I still love that album though. I come back to it every so often. Possibly when anxious.
As a side note, I did catch a show by them sometime in 2003 actually since I obsessively track and monitor everything, I can say with confidence that it was Whelans on November 9 2002, and I’m pretty sure I went with Ger and Liz who you may remember from the first sentence. It was a good show, you could see the Oberst cult members in the front row, vaguely goth-y girls with long hair, swaying around moon-eyed. I also got my ticket signed by Oberst (long since lost) when he tried to get into the venue by what he thought was the back entrance but was actually where everyone was queueing. He seemed a little put out. Remember going to gigs?

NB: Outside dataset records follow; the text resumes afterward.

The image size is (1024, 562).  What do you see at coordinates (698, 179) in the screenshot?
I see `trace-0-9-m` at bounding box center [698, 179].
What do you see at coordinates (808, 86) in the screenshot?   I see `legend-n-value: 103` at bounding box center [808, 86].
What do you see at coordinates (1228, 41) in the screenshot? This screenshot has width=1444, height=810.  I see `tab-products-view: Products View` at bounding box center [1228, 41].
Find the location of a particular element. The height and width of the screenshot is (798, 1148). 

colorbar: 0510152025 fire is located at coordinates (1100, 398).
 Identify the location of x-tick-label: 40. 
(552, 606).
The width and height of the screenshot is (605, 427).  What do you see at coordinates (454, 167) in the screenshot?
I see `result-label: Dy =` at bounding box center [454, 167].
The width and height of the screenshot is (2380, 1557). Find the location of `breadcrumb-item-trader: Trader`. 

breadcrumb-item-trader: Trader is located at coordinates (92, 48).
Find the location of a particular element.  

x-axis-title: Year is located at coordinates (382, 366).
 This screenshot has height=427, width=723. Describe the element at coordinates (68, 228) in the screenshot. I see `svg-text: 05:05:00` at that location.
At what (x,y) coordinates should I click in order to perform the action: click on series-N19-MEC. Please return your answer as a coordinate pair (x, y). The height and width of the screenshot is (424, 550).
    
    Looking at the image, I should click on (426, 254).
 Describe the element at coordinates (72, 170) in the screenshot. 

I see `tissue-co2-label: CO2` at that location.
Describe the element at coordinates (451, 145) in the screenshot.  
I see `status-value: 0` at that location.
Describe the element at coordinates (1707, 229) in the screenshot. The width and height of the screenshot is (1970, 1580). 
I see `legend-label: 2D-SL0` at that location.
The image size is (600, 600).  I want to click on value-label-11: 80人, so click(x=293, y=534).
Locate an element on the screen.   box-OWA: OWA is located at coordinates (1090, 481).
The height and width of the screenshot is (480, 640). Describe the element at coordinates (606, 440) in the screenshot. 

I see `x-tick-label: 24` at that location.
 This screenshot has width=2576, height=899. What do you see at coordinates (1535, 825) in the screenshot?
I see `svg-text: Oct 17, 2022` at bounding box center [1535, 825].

I don’t even mean because of the pandemic, just back when I had that kind of time and freedom.
Anyway, things had calmed down somewhat by the time 2005 rolled around and I got my hands on the I’m Wide Awake It’s Morning/Digital Ash in a Digital Urn double album. A review I read at the time said that the latter was Oberst providing cutting edge hip cover for the former, which was the real folk-country singer he really wanted to be the whole time, and I feel like the rest of his career has borne that out to some extent. Digital Ash has faded out of rotation for me, but I’m Wide Awake comes back in semi-regularly. Even the first track, after the rambling story, actually has a really good song after it, so I will at worst fast forward or possibly even just put up with it. I have no trauma with this album, just fondness. It ends particularly strongly with the last two or three tracks.
I started to fade out around here with Cassadaga, and looking at the chronology, so did Bright Eyes. Oberst went off to do either solo stuff or supergroup stuff. I would probably recognise a few tracks off this album, but it’s telling that, by the time of this release, I was living in Japan with a vast unknowable void of time to listen to music and I can’t really recall any of it. As a side note, the two albums that I forever associate with that initial period abroad are Joanna Newsom’s Ys (still phenomenal) and the Decemberists’ Crane Wife (also still great), the latter given to me in MP3 form pretty soon before I left by Ger, who you may remember from two paragraphs ago. I listened to it a lot on the plane over and in the first few weeks, Shankill Butchers made it into my live set, similarly to Something Vague because it was pretty easy to play. And I saw Joanna Newsom play in a small cafe in Nagoya sometime around 2007 on February 16, 2007 which was just amazing. Digression over.
Then, at the beginning of the world being locked down, March 2020, I realised that the Bright Eyes name had been resurrected, and a new album had come out that January. It’s, yeah, pretty good. Probably won’t have the impact on me that it might have had in the early 2000s, but what will at this stage?